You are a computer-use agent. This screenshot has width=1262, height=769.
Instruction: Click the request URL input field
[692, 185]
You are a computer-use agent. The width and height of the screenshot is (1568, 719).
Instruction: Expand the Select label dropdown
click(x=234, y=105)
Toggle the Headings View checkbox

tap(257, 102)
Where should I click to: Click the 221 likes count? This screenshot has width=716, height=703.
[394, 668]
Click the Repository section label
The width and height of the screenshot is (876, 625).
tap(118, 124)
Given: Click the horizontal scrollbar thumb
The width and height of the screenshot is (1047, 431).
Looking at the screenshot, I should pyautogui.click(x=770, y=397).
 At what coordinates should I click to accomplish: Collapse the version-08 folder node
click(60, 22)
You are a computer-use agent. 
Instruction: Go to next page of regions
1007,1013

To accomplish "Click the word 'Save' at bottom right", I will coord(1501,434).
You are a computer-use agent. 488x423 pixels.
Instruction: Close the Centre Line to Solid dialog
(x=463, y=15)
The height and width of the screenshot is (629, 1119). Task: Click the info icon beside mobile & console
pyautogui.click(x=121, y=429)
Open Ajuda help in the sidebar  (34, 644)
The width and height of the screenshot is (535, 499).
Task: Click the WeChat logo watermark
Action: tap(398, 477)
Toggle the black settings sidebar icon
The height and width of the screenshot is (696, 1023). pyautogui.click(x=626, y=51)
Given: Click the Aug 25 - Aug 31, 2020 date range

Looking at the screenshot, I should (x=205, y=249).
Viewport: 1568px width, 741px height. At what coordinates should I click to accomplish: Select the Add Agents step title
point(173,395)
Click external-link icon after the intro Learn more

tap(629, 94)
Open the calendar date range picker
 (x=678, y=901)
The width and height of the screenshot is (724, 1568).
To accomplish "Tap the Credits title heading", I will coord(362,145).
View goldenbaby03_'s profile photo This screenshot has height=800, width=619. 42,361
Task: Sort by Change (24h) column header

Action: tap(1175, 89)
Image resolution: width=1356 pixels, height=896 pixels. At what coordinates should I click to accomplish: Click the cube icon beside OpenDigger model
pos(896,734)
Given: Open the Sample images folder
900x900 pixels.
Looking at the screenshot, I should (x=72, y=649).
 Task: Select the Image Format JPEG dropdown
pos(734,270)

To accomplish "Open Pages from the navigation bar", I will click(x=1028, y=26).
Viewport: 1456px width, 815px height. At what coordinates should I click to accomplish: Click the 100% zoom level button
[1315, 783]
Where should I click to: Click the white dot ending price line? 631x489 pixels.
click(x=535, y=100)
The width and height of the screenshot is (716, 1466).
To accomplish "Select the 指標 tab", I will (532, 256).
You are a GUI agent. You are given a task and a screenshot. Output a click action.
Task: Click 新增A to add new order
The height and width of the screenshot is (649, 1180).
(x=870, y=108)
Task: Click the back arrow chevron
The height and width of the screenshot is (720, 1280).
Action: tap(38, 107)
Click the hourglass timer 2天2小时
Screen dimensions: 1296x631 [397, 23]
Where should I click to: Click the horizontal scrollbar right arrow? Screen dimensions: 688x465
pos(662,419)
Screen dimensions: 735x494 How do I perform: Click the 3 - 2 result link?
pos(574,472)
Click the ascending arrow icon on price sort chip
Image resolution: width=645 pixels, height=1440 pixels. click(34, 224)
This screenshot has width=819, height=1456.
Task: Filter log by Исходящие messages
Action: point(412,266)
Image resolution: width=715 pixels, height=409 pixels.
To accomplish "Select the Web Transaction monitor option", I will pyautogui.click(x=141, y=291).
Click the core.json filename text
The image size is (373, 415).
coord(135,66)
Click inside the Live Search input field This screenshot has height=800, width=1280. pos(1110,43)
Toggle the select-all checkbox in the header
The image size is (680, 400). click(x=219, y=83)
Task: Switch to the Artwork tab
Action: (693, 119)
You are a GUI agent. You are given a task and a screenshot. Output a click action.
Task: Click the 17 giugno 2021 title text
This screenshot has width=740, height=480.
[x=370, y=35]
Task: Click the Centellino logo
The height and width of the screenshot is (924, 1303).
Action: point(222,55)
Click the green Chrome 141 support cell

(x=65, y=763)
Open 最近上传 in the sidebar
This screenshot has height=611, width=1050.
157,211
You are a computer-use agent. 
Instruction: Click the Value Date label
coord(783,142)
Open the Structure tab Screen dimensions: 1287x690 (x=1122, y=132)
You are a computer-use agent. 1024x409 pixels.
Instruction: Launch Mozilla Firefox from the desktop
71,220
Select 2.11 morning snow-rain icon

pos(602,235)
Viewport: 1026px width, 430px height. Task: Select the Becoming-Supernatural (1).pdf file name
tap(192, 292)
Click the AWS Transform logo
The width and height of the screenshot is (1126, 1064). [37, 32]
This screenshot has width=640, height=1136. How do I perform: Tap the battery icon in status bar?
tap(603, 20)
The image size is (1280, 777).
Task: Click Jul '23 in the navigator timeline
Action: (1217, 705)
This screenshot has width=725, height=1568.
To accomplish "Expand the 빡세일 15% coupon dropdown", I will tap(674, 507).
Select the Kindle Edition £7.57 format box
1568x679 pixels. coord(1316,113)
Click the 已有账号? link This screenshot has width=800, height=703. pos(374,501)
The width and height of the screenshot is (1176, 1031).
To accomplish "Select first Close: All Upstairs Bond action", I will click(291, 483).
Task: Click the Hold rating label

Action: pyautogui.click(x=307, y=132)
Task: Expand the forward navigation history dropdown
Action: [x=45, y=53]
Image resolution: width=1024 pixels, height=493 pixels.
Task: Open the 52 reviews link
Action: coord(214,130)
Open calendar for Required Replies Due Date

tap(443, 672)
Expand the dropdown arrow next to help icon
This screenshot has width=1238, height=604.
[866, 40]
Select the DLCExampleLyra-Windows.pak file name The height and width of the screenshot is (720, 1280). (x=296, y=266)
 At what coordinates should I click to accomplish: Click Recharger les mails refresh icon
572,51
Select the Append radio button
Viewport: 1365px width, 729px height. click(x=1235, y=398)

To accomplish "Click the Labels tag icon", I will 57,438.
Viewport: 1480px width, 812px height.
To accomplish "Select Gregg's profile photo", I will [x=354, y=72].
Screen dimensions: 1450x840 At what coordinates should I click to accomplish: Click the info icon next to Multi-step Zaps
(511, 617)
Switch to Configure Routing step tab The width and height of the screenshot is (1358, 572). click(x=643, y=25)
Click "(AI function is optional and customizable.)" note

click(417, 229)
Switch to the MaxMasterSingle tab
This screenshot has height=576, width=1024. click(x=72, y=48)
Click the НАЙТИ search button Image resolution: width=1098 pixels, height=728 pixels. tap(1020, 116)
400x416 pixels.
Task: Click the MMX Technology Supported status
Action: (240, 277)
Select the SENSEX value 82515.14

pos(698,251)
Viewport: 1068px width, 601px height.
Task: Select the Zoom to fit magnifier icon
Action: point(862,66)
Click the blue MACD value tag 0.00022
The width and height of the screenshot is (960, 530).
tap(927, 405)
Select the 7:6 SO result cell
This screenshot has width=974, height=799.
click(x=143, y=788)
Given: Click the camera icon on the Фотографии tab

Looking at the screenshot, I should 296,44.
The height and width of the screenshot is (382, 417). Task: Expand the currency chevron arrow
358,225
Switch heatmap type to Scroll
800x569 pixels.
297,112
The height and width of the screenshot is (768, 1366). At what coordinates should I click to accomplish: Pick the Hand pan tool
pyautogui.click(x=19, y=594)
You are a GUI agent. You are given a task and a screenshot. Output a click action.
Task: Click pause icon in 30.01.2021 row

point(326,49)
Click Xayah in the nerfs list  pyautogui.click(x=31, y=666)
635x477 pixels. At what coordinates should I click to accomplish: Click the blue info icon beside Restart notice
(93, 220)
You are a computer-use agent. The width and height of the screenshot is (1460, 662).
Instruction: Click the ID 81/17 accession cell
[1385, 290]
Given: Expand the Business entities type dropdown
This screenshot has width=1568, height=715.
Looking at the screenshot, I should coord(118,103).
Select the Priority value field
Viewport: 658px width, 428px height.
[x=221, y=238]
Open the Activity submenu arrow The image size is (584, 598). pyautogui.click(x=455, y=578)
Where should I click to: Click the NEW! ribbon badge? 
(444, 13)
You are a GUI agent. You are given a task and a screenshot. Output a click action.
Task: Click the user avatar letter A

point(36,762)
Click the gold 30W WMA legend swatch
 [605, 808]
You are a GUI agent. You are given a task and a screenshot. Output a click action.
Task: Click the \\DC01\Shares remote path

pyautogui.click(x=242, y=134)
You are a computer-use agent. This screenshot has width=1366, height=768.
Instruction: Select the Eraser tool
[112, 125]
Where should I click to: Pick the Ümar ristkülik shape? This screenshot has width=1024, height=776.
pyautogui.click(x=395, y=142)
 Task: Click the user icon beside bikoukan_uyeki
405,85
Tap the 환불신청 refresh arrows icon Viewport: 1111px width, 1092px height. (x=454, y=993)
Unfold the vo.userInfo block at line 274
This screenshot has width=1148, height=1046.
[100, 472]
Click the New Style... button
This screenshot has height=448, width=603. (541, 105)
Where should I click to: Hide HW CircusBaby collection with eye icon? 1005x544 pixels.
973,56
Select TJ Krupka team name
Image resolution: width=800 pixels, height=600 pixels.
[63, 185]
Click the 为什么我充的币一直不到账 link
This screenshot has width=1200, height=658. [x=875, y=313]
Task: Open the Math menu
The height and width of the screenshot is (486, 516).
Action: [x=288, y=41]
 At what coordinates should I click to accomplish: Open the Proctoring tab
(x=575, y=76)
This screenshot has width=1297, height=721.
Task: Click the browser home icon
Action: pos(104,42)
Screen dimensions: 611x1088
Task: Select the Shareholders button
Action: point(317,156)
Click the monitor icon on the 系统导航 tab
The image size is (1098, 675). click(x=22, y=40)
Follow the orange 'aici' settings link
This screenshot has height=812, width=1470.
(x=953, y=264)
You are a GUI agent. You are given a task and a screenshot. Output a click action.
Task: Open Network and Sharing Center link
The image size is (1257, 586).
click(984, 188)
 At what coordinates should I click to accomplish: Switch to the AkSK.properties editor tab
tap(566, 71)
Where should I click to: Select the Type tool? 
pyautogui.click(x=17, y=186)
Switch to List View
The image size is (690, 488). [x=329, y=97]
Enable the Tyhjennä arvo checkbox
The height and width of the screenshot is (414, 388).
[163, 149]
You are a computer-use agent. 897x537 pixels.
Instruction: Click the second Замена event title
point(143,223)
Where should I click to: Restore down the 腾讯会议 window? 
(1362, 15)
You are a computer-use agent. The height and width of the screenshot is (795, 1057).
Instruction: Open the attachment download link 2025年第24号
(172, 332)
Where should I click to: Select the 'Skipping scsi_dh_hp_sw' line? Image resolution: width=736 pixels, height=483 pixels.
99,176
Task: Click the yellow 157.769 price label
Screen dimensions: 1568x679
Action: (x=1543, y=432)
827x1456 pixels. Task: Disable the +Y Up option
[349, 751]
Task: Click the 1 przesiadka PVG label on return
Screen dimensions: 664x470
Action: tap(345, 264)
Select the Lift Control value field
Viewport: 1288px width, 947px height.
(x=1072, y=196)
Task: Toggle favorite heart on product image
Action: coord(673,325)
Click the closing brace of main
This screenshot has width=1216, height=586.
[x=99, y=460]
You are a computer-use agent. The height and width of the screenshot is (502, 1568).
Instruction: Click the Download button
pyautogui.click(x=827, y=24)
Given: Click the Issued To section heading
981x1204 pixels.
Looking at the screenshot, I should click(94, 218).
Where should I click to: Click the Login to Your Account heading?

- Work instructions
Every line of the material above that has the string "photo" needs pulling out.

- Answer space
View goldenbaby03_'s profile photo This screenshot has height=800, width=619. 42,361
To accomplish "Select Gregg's profile photo", I will [x=354, y=72].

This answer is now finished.